Шерман расставил ноги. Когда он развел и руки, брюки упали чуть ли не до колен. Здоровенный подошел к нему и принялся охлопывать по рукам, по спине, по груди, по бокам, а затем по бедрам и по ногам. Рука в резиновой перчатке производила неприятное сухое трение. Новая волна паники… Шерман в ужасе уставился на перчатку. Полицейский поглядел на него и хмыкнул — ему, видимо, стало забавно, — а затем поднял правую руку вверх.
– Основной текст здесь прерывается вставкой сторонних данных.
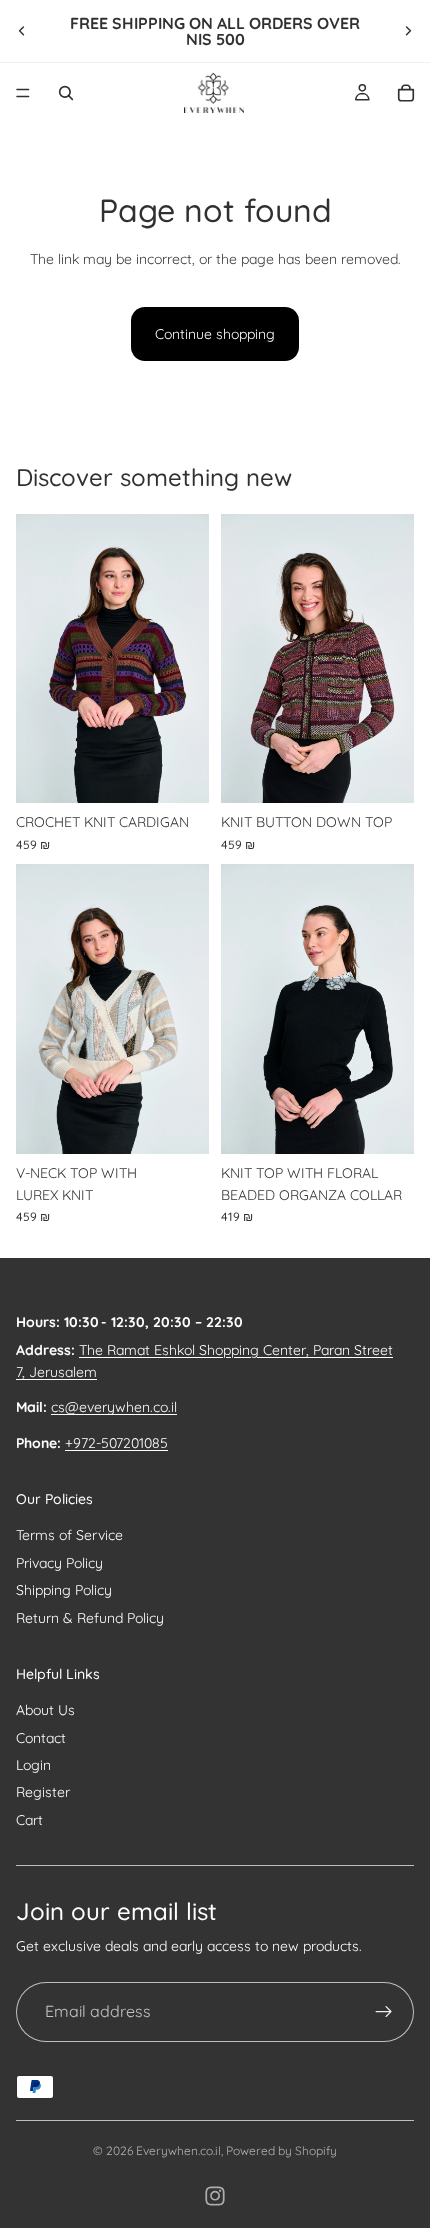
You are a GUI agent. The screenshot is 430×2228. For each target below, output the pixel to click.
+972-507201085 (116, 1443)
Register (43, 1792)
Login (33, 1765)
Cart (29, 1820)
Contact (41, 1738)
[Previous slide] (22, 31)
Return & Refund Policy (90, 1618)
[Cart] (406, 93)
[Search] (66, 93)
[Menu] (23, 93)
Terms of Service (69, 1535)
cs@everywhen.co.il (114, 1407)
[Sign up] (384, 2012)
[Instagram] (215, 2196)
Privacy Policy (59, 1563)
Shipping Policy (64, 1590)
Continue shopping (215, 334)
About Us (45, 1710)
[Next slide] (408, 31)
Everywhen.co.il (178, 2150)
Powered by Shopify (281, 2150)
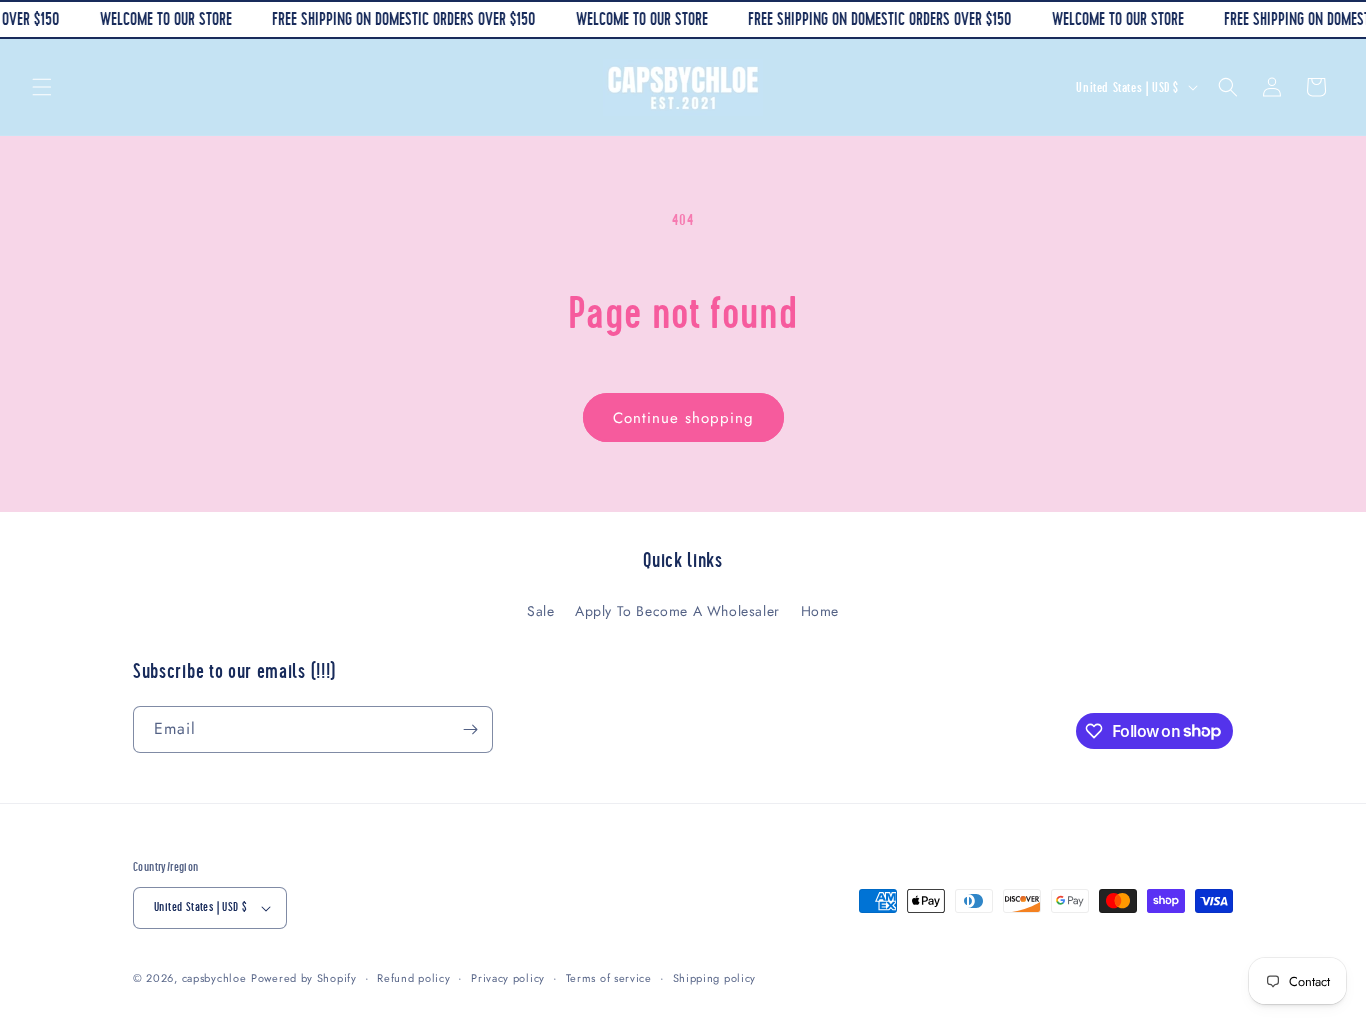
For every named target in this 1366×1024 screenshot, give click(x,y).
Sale (540, 611)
Огромная кисть, толстенное запястье… Кошмарная резиновая перчатка оказалась у Шермана перед самым носом.
— Насчет этой штуковины не волнуйтесь, — сказал он. — Дело в том, что мне надо взять отпечатки, а для этого приходится брать за палец и каждый по очереди прикладывать к подушечке с краской… Понятно? — Он говорил это тоном дружеской беседы, как-то даже задушевно, будто они стоят вдвоем где- нибудь в переулке и он объясняет, как работает двигатель его новой «мазды». — Я этим занимаюсь целый день, руки все в краске, и, во-первых, от этого кожа грубеет; а иногда и смыть как следует не получается. Приходишь домой, а там у жены в гостиной все белым отделано, руку на диван или еще куда-нибудь положишь, потом встаешь — глядь, на нем пальцы отпечатались; ну, и у жены истерика. — Шерман молча смотрел на него. Не знал, что сказать. Огромный, грозного вида полицейский явно хочет ему понравиться. Как все это странно. Похоже, им всем очень хочется нравиться.
— О'кей, пройдите снова сквозь контур.
Шаркая туфлями, Шерман снова прошел в проем контура, и снова сработал сигнал.
— Черт, — сказал верзила. — Еще раз.
Сигнал сработал в третий раз.
— Ни хрена не понимаю, — сказал полицейский. — Погодите минутку. Идите сюда. Откройте рот.
Шерман открыл рот.
— Не закрывайте… Секундочку, повернитесь вот так. Никак свет не поймать. — Он пытался повернуть голову Шермана под немыслимым углом. От перчатки пахло резиной. — Вот зар-раза. Да у вас же там целый серебряный рудник! Знаете что, согнитесь-ка в поясе. Вот-вот, еще чуть пониже…
Шерман согнулся, придерживая рукой брюки. Неужели он…
— А теперь снова сквозь контур, только очень медленно.
Шерман зашаркал задом наперед, согнутый под углом почти в девяносто градусов.